System and other functions
execCheckIntegrity()
Function prototype:
byte execCheckIntegrity(byte WhatToCheck);
Parameters: WhatToCheck checks as defined below
Returns: sum of failed checks as below (0 = passed).
The following checks can be performed:
- Do all the (global) events belong to a valid state machine? (1)
- Do all the (global) events correspond to a valid local event within its state machine? (2)
- Do all the events have valid default priorities? (4)
- Do all the state transitions in the state machines call up valid states for that state machine (0 is invalid)? (8)
- Are all the queues contiguous? (16)
- Are all the queue counts and tails within the bounds of the queue sizes? (32)
- Are the current states of the state machines within the bounds of the number of states in each state machine (0 is valid, state machine disabled)? (64)
- Are all the active timers part of the active timer queue? (128)
When specifying what to check, pass 0 for all the checks to be performed, or add together the figures in brackets after the questions above for the tests that are required to be performed.
For each test, if it fails, the number in brackets after the questions above are added to the return value to give a failure category bitmap.
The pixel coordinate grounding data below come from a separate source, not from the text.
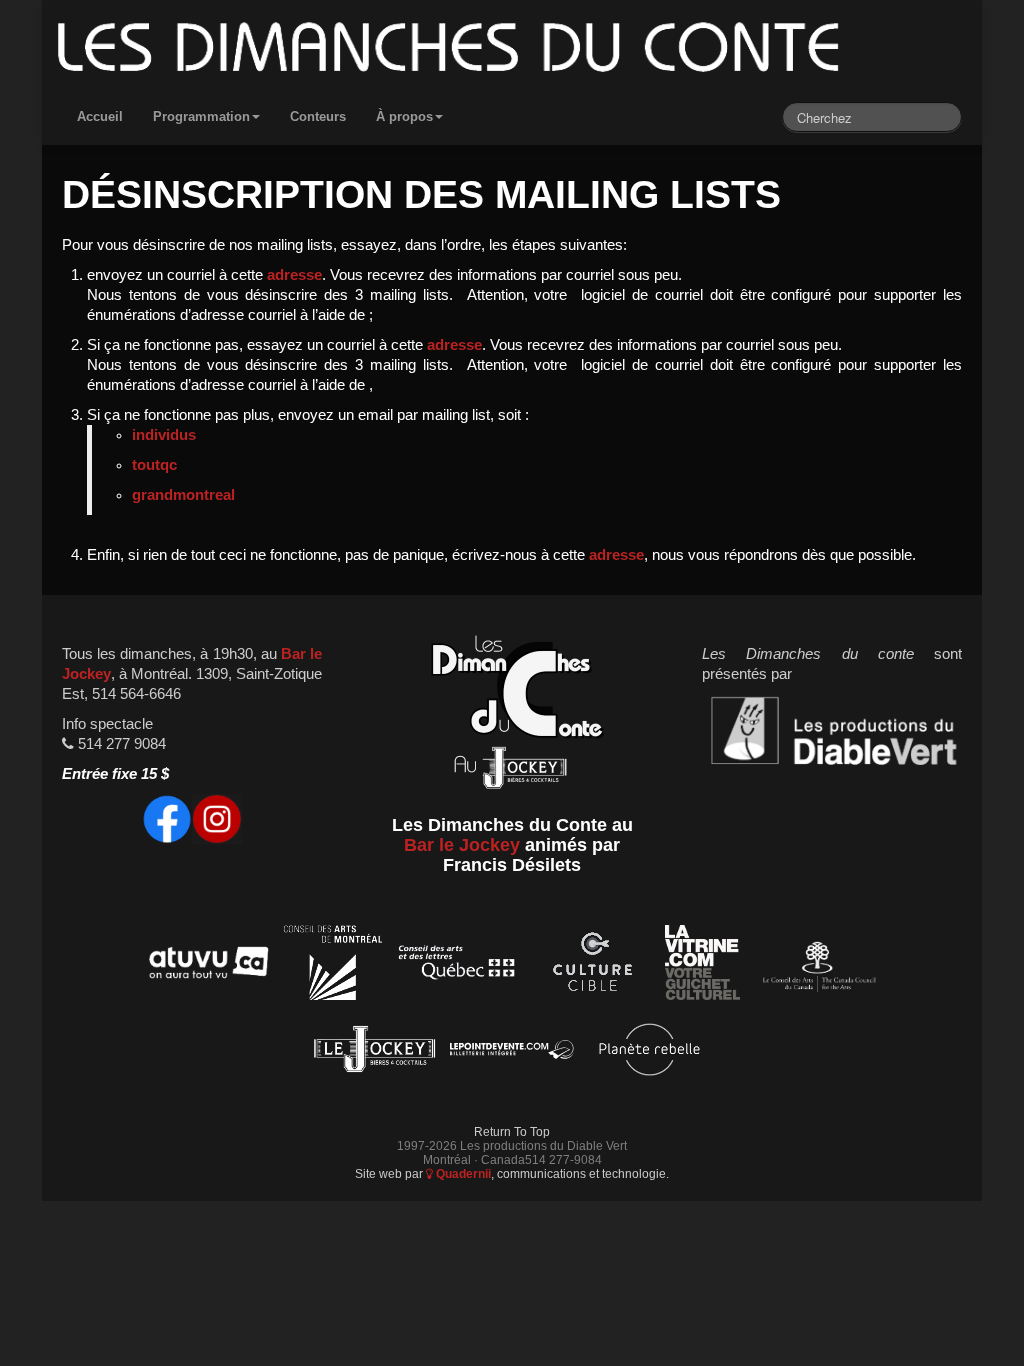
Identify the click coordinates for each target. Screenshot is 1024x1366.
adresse (294, 275)
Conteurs (318, 116)
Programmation (201, 116)
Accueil (100, 116)
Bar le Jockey (462, 845)
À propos (404, 116)
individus (164, 435)
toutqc (154, 465)
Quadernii (462, 1173)
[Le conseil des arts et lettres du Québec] (457, 966)
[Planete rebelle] (649, 1052)
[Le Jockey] (374, 1052)
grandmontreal (183, 495)
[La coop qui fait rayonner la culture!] (592, 966)
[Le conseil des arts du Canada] (815, 966)
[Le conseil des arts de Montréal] (333, 966)
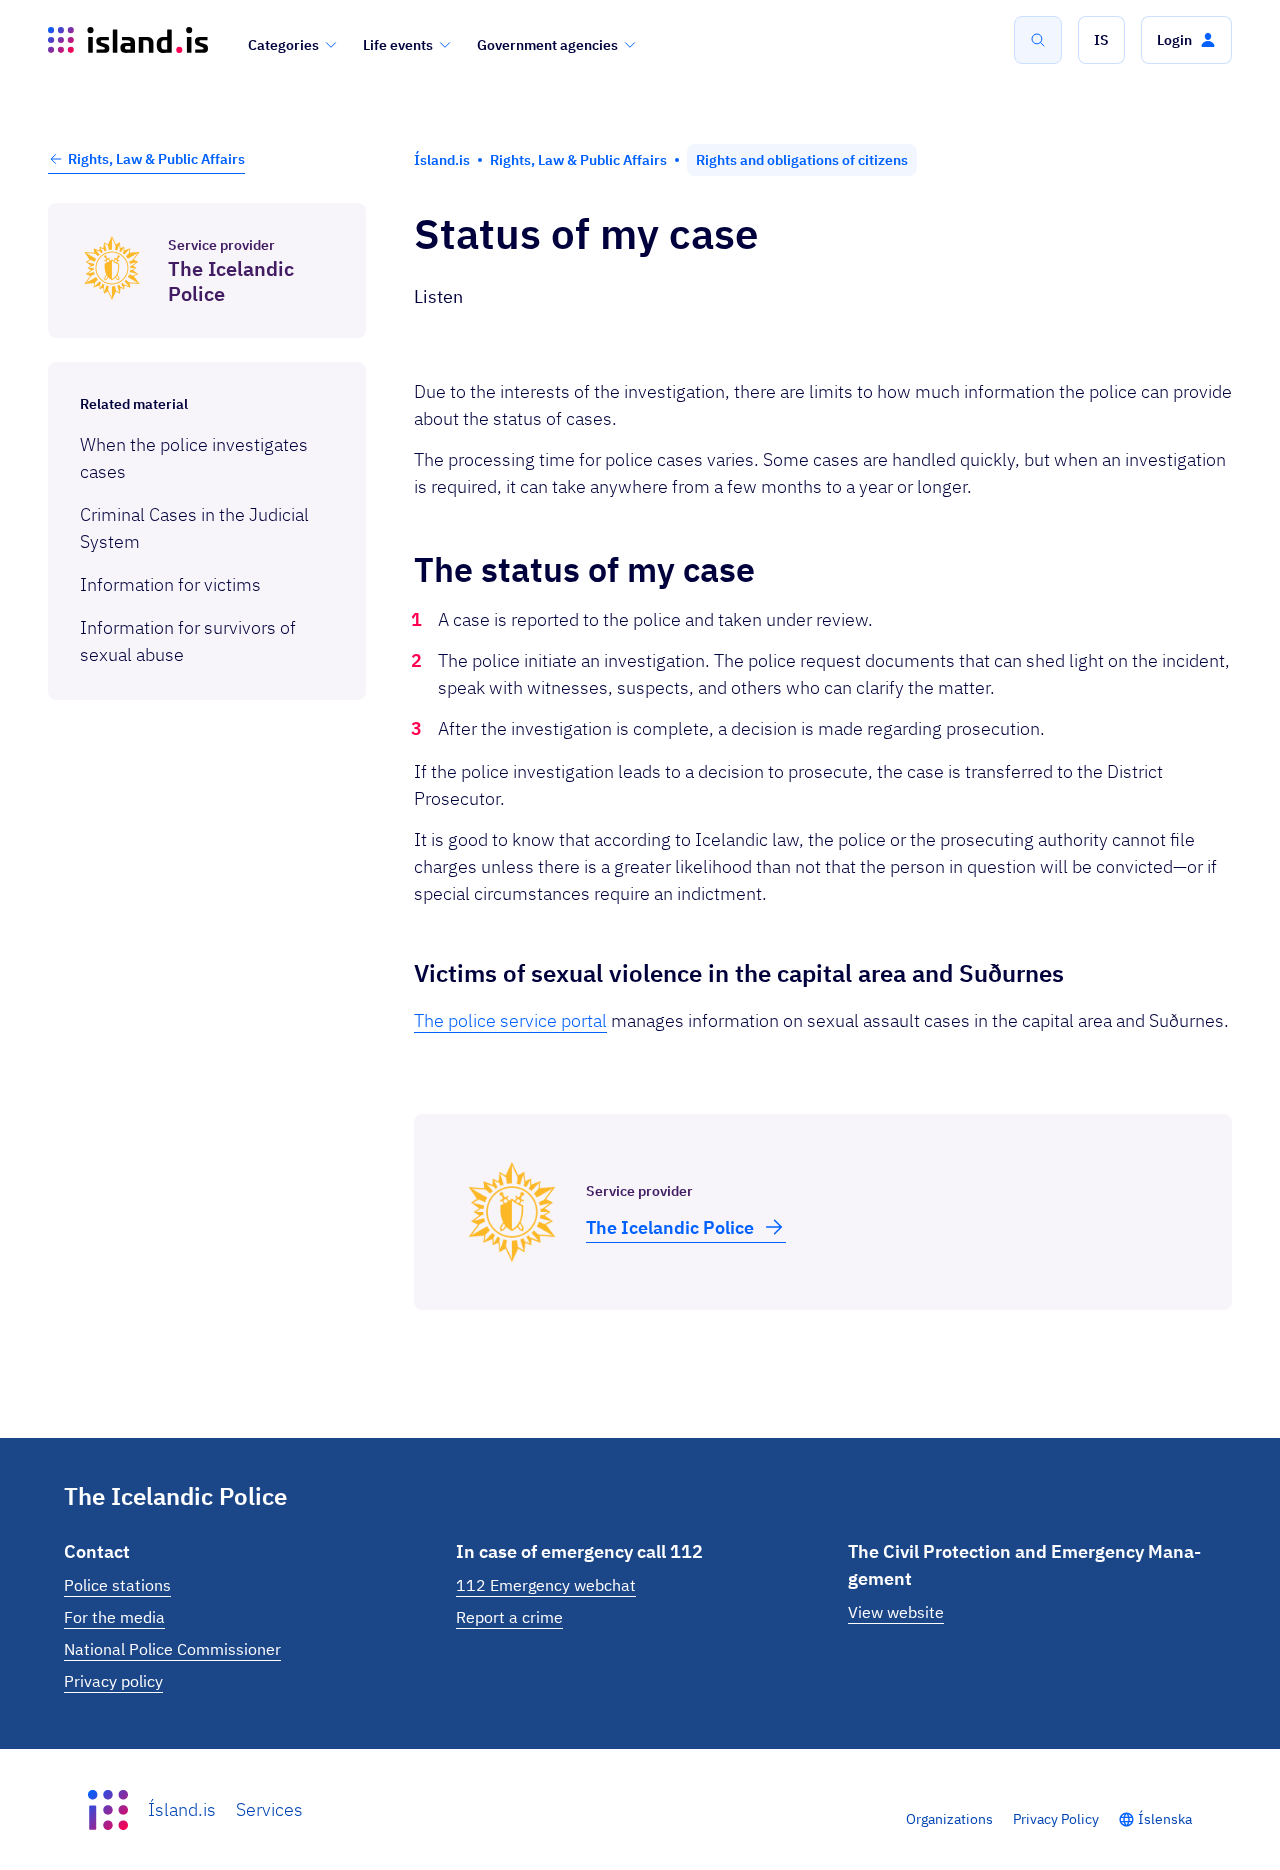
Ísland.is (182, 1809)
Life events (398, 45)
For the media (114, 1617)
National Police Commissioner (172, 1649)
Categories (283, 45)
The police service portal (510, 1020)
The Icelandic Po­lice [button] (670, 1227)
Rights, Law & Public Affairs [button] (156, 159)
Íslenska (1165, 1819)
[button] (1101, 40)
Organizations (949, 1819)
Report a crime (509, 1617)
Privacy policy (113, 1681)
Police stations (117, 1585)
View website (896, 1612)
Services (269, 1809)
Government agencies (547, 45)
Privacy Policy (1056, 1819)
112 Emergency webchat (546, 1585)
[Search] (1038, 40)
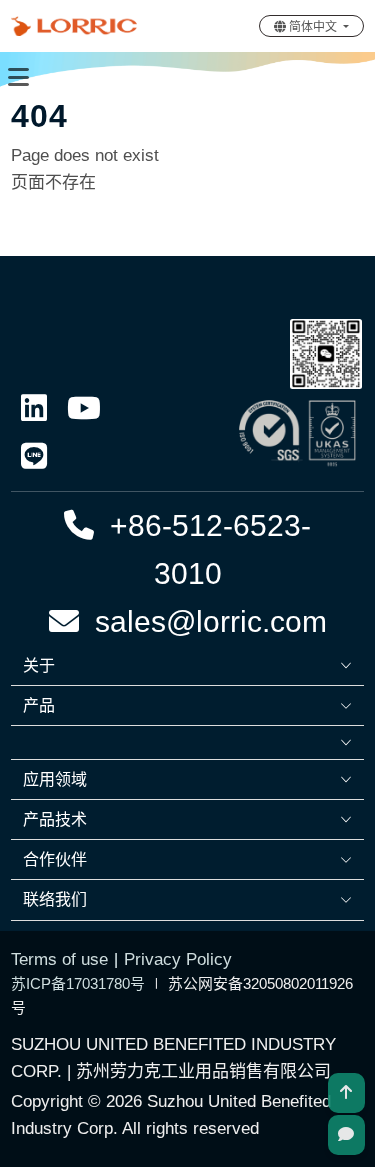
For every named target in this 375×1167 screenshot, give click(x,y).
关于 (39, 665)
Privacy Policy (178, 959)
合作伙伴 (55, 859)
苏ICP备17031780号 (78, 984)
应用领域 (55, 779)
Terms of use (59, 959)
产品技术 (55, 819)
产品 (39, 705)
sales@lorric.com (203, 621)
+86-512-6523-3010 (202, 549)
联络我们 (55, 899)
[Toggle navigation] (18, 77)
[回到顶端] (346, 1093)
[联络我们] (346, 1135)
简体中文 (313, 27)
Normally this function is called during the initialisation function to verify that the application and its data tables have been built correctly, although the last two checks verify the state of data in RAM and can be called at any time.
execGetPriority()
Function prototype:
byte execGetPriority(void);
Parameters: none
Returns: the current priority level. If the system is idling, then 0 is returned. Note that 0 is also the lowest priority.
execSafeCpuIdle()
Function prototype:
void execSafeCpuIdle(void);
Parameters: none
Returns: nothing
This function is designed to be called from within execAppIdle. It puts the CPU in idle mode, checking first that there is no processing outstanding. It does this in a single uninterruptable instruction sequence, so that it is impossible for an interrupt routine to trigger off processing between deciding that idling is appropriate and actually going into idle. If this were to happen, the system may stall with pending events, possibly ending in a watchdog reset.
One means of monitoring the level of CPU usage is to set a port pin just prior to calling this and to reset it afterwards. Monitoring this pin on an oscilloscope will then show the periods of time that the CPU is in idle.
execTraceEvent()
Function prototype:
boolean execTraceEvent(boolean Enable, word or byte Event);
Parameters: Enable true to enable, false to disable
Event event number to trace (0 = global)
Returns: true if it succeeded or false if it failed. It will fail if the event is not a valid event number.
This function is used to enable/disable event tracing on a particular event or all events.
Event 0 is used to globally enable/disable event tracing.
execUpdateChecksum()
Function prototype:
word execUpdateChecksum(byte Value, word Checksum);
Parameters: Value byte to update checksum with
Checksum checksum to be updated
Returns: the updated checksum.
This function implements a CRC-16 algorithm using a lookup table. It is used principally by the asynchronous communications functions, but is available for general usage.
To calculate a CRC-16 checksum, call this routine repeatedly, iterating over the buffer to be checksummed. Start the process with a checksum value of zero.